Este néo-paganismo offendia a alma mystica das gentes do norte sombrio, onde as reminiscencias da Antiguidade não podiam acordar; pois só com os tempos modernos tinham entrado na civilisação quando emergiram dos seus bosques franjados de abetos, despegando-se como avalanches sobre a Europa cis-rhenana, conquistando-a e destruindo-a. Os impulsos barbaros de tempos, já distantes muitos

seculos, tinham-se amaciado; mas não murchára ainda, nem murchou até hoje, aquella açucena de candura mystica, nervosa nas petalas, ingenua e submissa no porte, curvando-se meigamente ao menor sopro da consciencia, resistindo intemerata a todos os vendavaes do mundo. Essa força de resistencia á auctoridade exterior encontrava-a a Allemanha no poder invencivel de submissão á auctoridade mystica. A liberdade religiosa que proclamava era o imperio absoluto da predestinação e da graça divina, pólo opposto da liberdade de pensamento que, beijando o pé do Papa, o Meio dia, porém, proclamava com enthusiasmo.

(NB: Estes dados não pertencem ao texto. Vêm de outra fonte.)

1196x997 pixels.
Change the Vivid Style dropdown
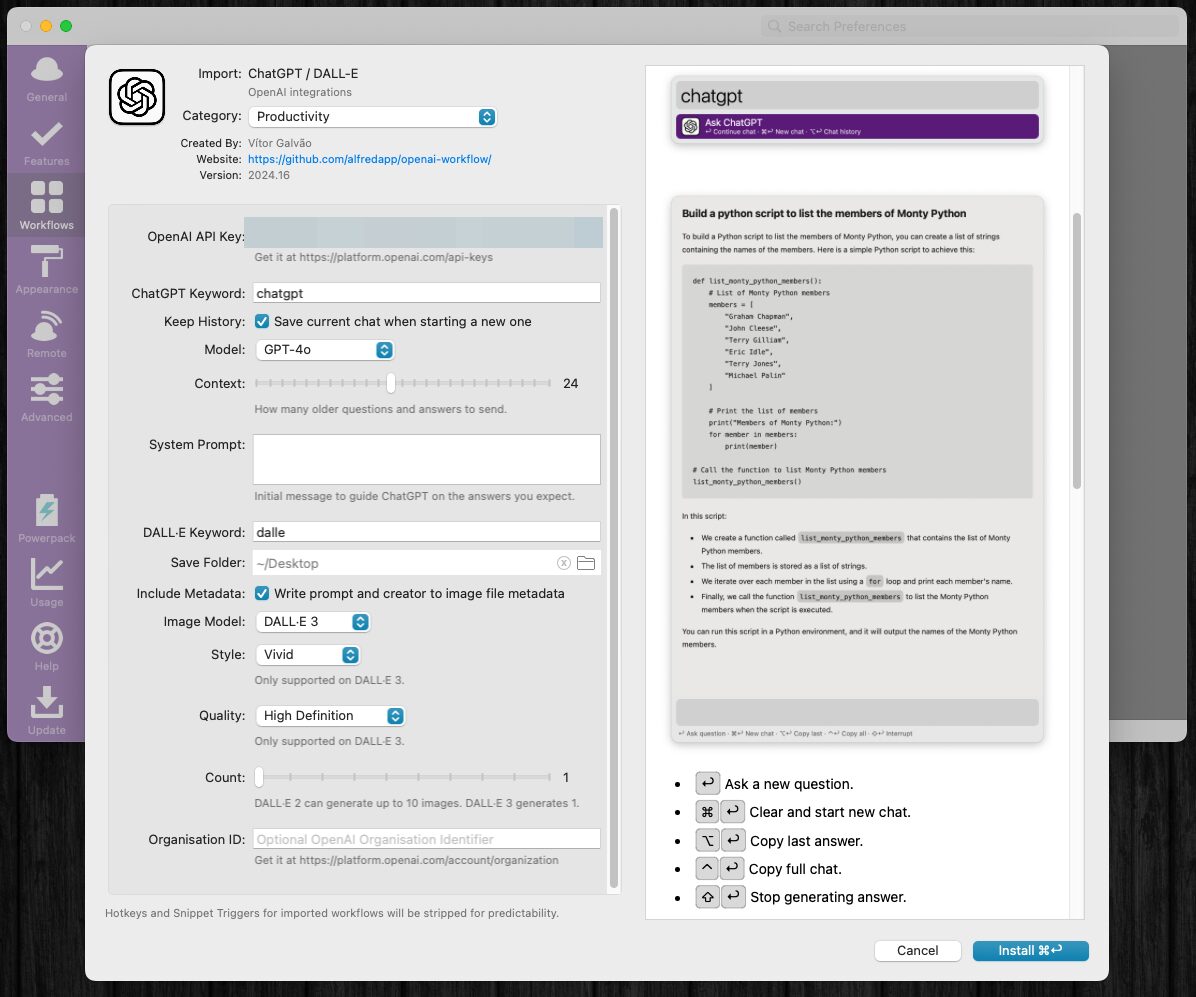tap(308, 655)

A Allemanha protestou, abolindo a auctoridade visivel e real, tornando absoluto o imperio da Biblia, a cujos textos allegoricos e moraes cada qual, porém, dava a interpretação conforme ao seu temperamento espiritual; protestou, abolindo na sua essencia a Egreja como instituição, e soltando as crenças para o dominio vago das cogitações individuaes: campo em que gradualmente, afrouxada a disciplina, a religião se tornaria, como com o tempo veio a tornar-se, um indeterminado espiritualismo religioso.

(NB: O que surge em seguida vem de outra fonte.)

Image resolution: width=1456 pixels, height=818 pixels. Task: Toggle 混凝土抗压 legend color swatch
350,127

O Meio-dia, açulado pela guerra, desviou-se do caminho em que seguia e consummou a sua reforma de Trento, em opposição á de Augsburgo. Transformou a Egreja, de uma instituição, n'uma. milicia; fez do Papa, que era um presidente, um general; pôz a disciplina ahi onde até então havia apenas uma regra. O principio de auctoridade positiva que os protestantes despedaçavam, avigorou-o ao ponto de o tornar granitico; e a obediencia que Luthero transferira para as regiões intimas da consciencia moral, tornou-se o proprio nervo

da religião restaurada por Ignacio de Loyola. O genio hespanhol, subtil e duro, descobrindo n'um profundo relance a verdade do sentimento de povos estonteados pelo imperialismo, levantou ao Papa um throno de Cesar.

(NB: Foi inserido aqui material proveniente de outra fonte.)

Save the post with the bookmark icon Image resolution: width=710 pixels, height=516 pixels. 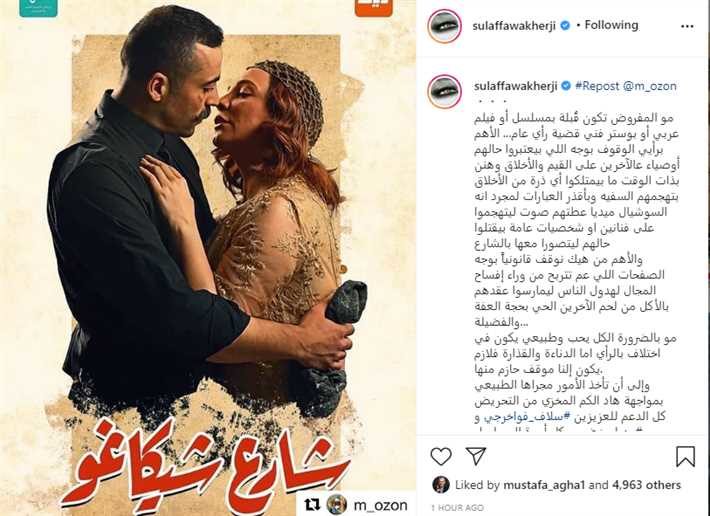point(685,456)
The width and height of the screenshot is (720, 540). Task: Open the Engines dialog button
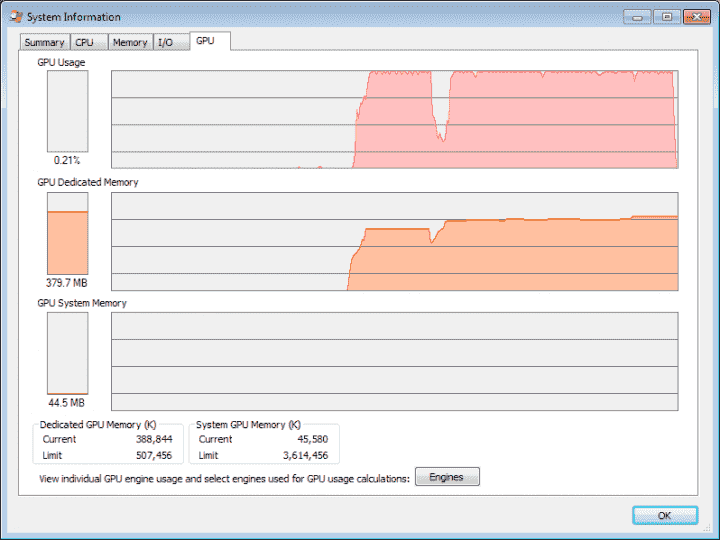pyautogui.click(x=447, y=477)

Separada nos termos divergentes de uma das antinomias essenciaes do pensamento, a Europa debateu-se quasi meio seculo n'um tremor sangrento de guerras. Impellidos pela crise a tirar as derradeiras conclusões, uns foram até ao delirio do anabaptismo, outros até ao ponto de converterem ́a Egreja, filha da piedade racionalista dos seus doutores, n'um lamismo similhante aos do extremo Oriente. O norte, obedecendo á idéa da liberdade e da graça que é a justiça transcendente, chegava, com a sinceridade, á anarchia no pensamento e no imperio; o sul, dominado pelas idéas de ordem e de auctoridade, transformava-as á força de engenho na casuistica, essa politica do espirito, e no machiavelismo que é a perversão da arte de go

vernar.

Tal é a atmosphera religiosa em que florescem os Lusiadas. Genuinamente meridional, o genio de Camões repelle o protestantismo germanico. Imperialista no estado, apresenta-nos na religião o mais bello documento d'esse idealismo espiritualista que, conciliando a liberdade e a ordem, teria porventura feito adeantar seculos á evolução mental da Europa, se a reforma protestante não tivesse precipitado a reacção auctoritaria nos povos latinos.

O Deus de Camões é uma pura divindade platoniana feita de idéas, embora mantenha o caracter voluntarioso do mosaismo. A sua vontade é o proprio querer das cousas; e acima de Deus está, como na Antiguidade, o

fado eterno,

Cuja alta ley nam pode ser quebrada. 1

E' verdade que, n'este ponto, o poeta refere-se a Jupiter; mas veremos, no decurso do nosso estudo, que das duas faces do deus christão, a jehovica e a hellenica, esta ultima oblitera sempre a primeira no espirito de Camões.

O terror de Deus na Edade-média proviera da idéa do Juizo-final, pesadello dos espiritos que vem formular-se já anachronicamente na famosa obra de Miguel Angelo, e que juntava desesperadoramente a idéa da responsabilidade ao dogma fundamental do Peccado, alicerce do pessimismo christão. Em Camões, o pensamento é outro; o mytho do Peccado-Original tem uma traducção optimista e pagan; as palavras que a Biblia põe na bocca do demonio eritis sicut dii, são a definição do poeta catholico:

Desce do Céo immenso Deos benino
Para encarnar na Virgem soberana.
Porque desce o divino a cousa humana?
Para subir o humano a ser divino.

Pois como vem tão pobre e tão menino,
Rendendo-se ao poder da mão tyrana?
Porque vem receber morte inhumana
Para pagar de Adão o desatino.

He possivel que os dois o fructo comem
Que de quem lhes deo tanto foi vedado?
Si: porque o proprio ser de deoses tomem.
E por esta rasão foi humanado?
Si: porque foi com causa decretado,

Se quiz o homem ser Deos, que Deos fosse homem.